** Requirement **
Every line from the one with "Given: Click the" through the end of the material below, both ends included, should be transcribed exactly, without pictures.
********
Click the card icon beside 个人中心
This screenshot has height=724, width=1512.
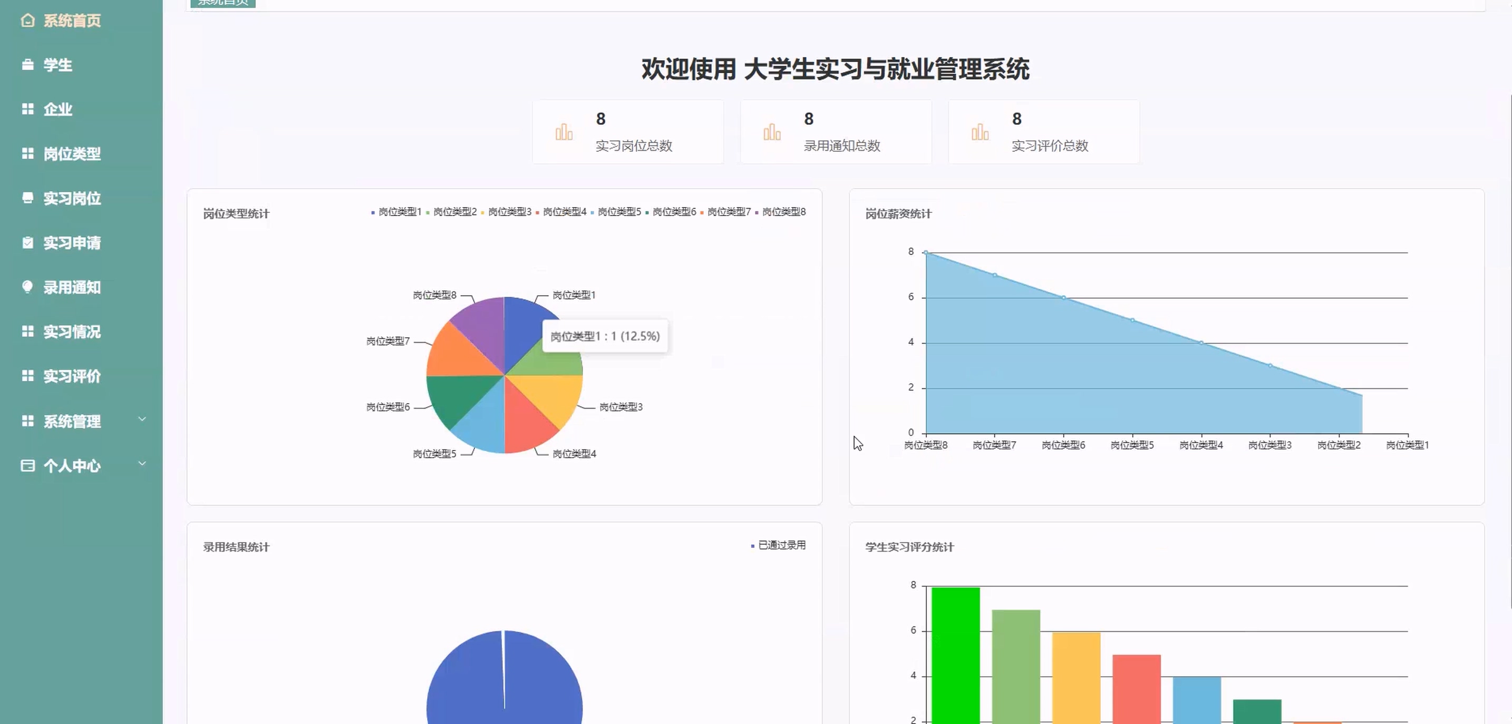pyautogui.click(x=27, y=465)
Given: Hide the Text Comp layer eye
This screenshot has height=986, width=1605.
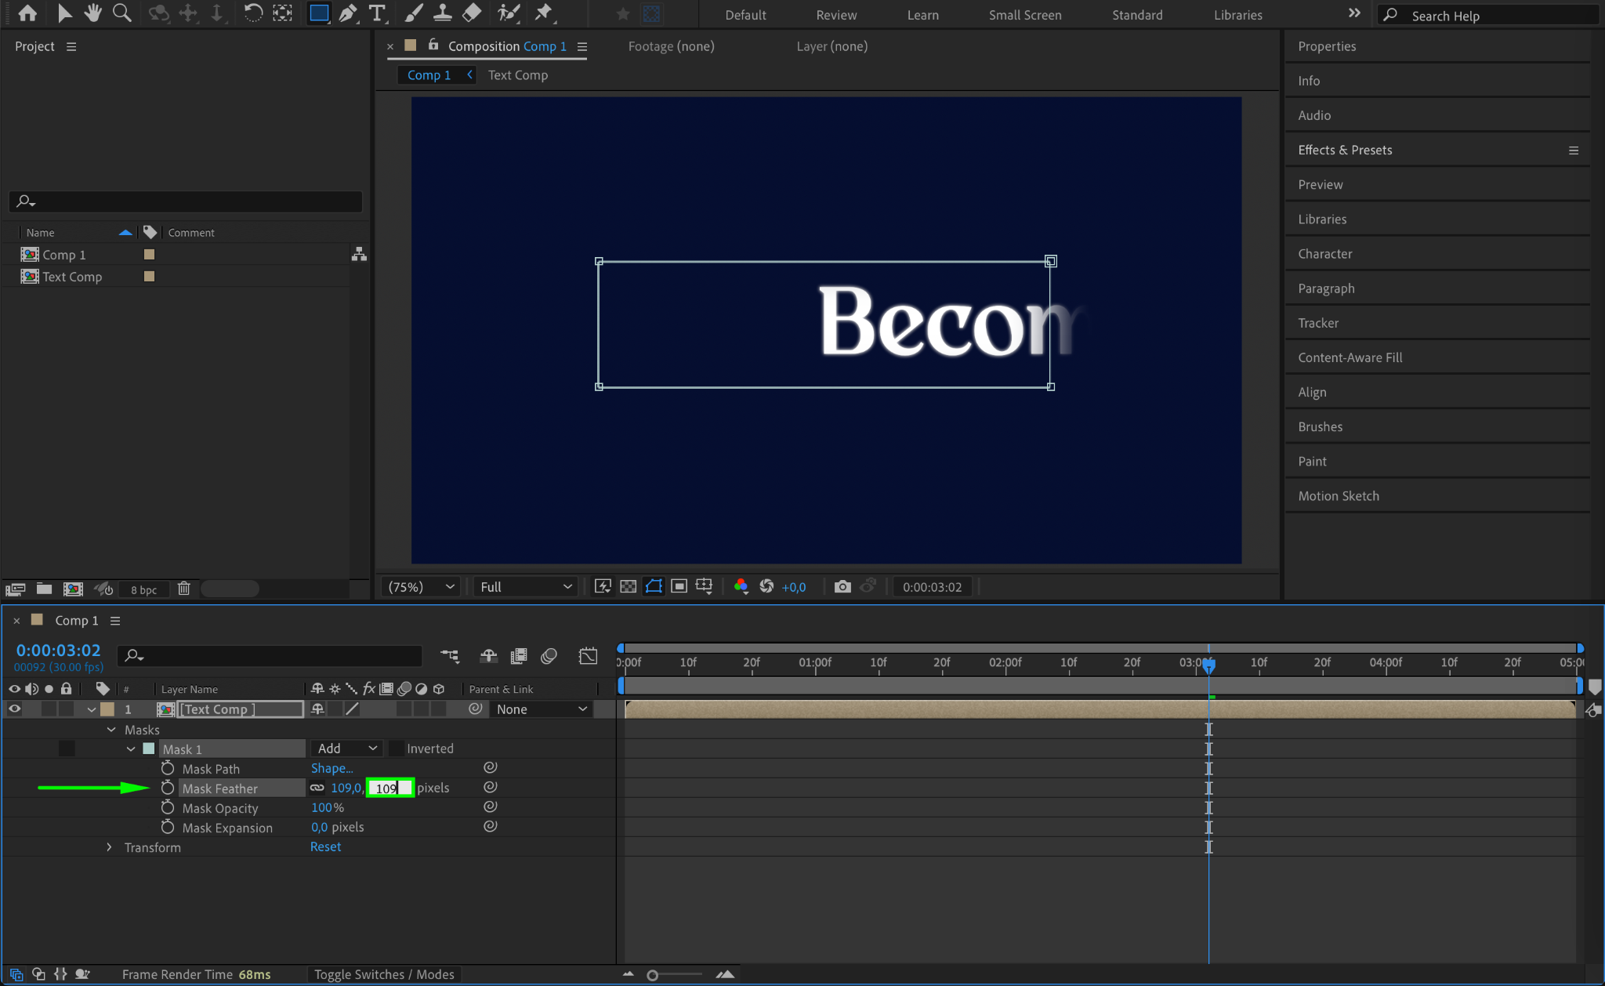Looking at the screenshot, I should [x=14, y=709].
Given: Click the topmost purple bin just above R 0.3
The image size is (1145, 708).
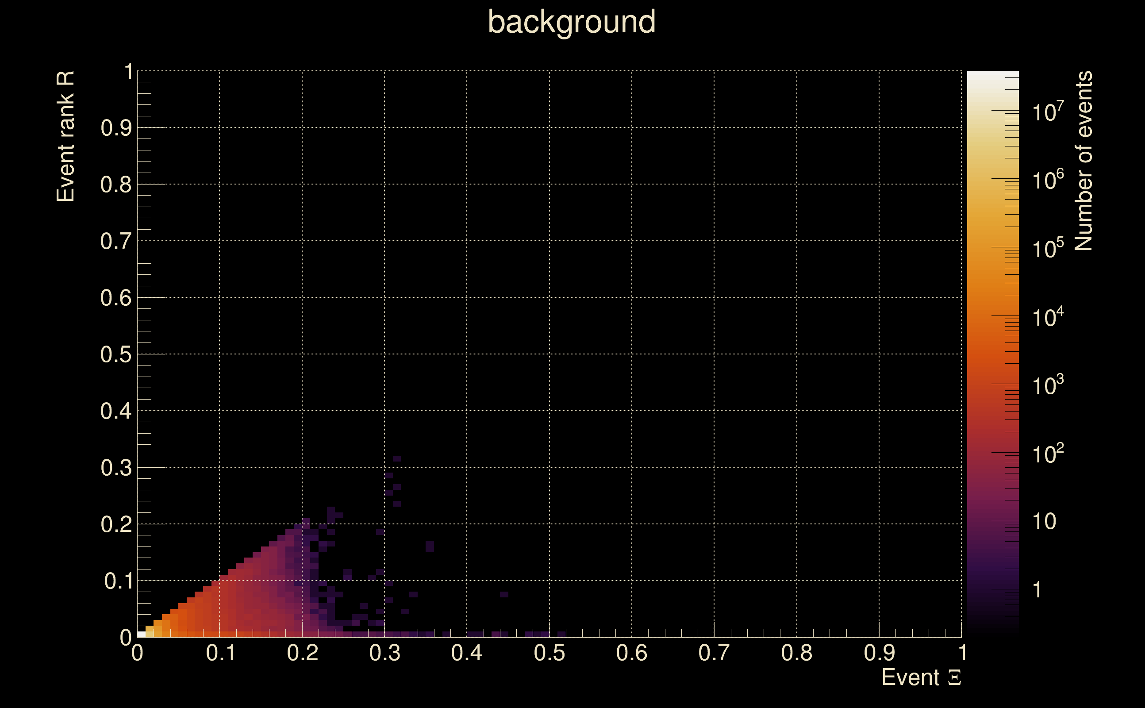Looking at the screenshot, I should 396,458.
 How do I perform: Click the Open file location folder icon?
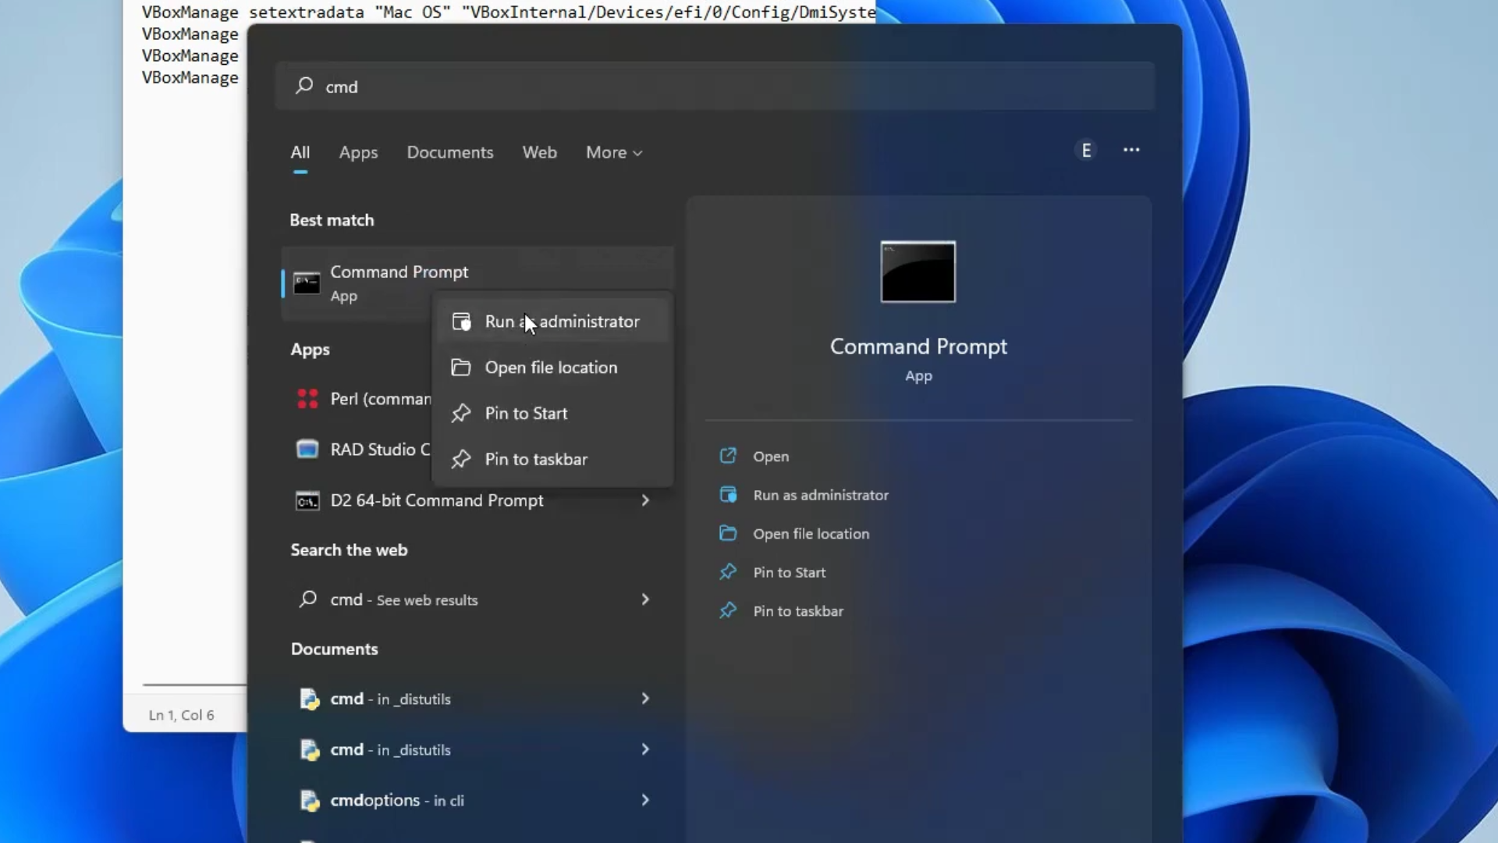pos(461,367)
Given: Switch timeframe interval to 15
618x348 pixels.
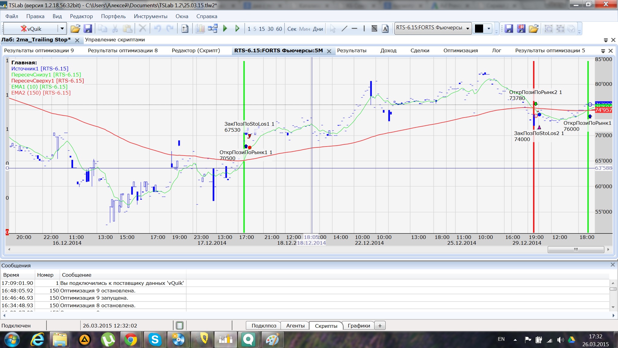Looking at the screenshot, I should (262, 29).
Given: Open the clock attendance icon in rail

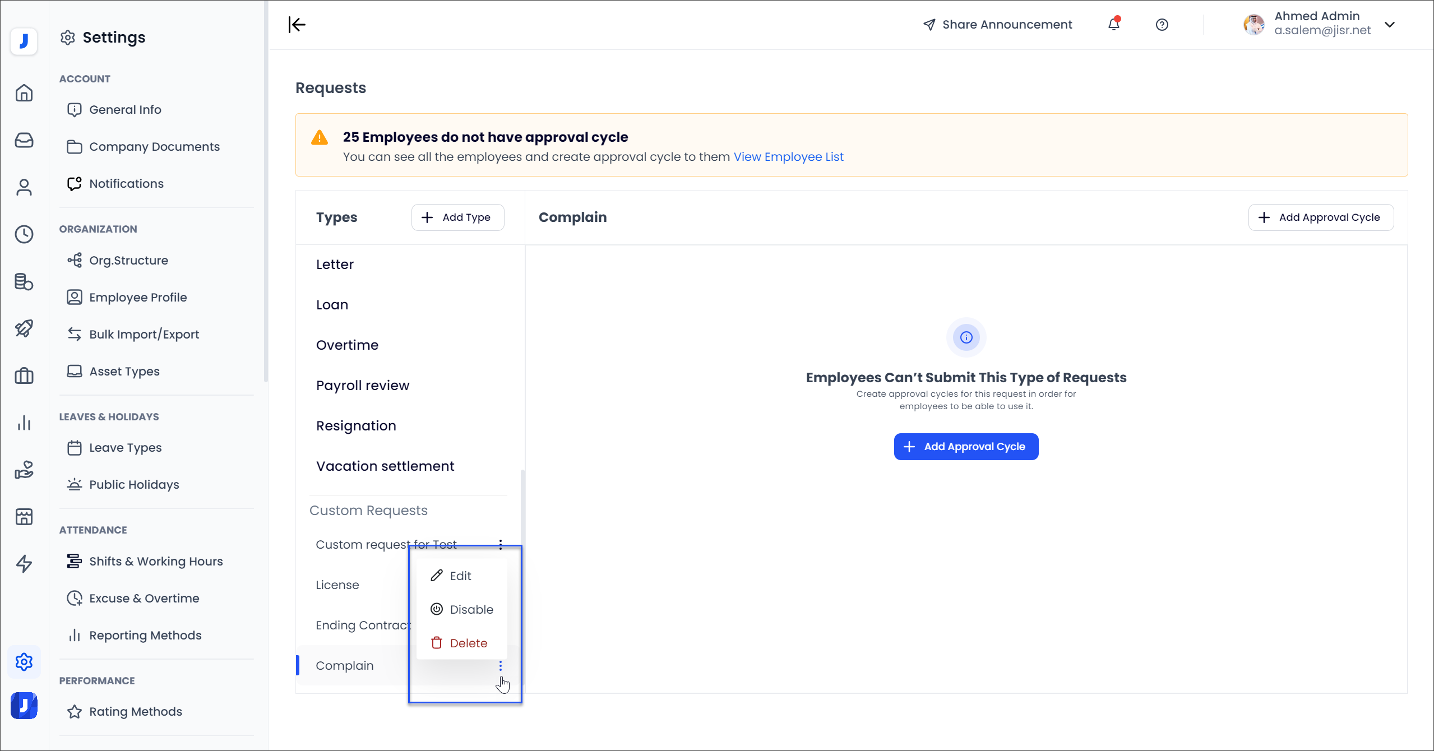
********
** Problem solution **
Given: Click the topmost purple bin just above R 0.3
The image size is (1145, 708).
Looking at the screenshot, I should 396,458.
 How do I perform: Click the Open file location folder icon?
pos(461,367)
Given: Switch timeframe interval to 15
618x348 pixels.
Looking at the screenshot, I should (262, 29).
Given: Open the clock attendance icon in rail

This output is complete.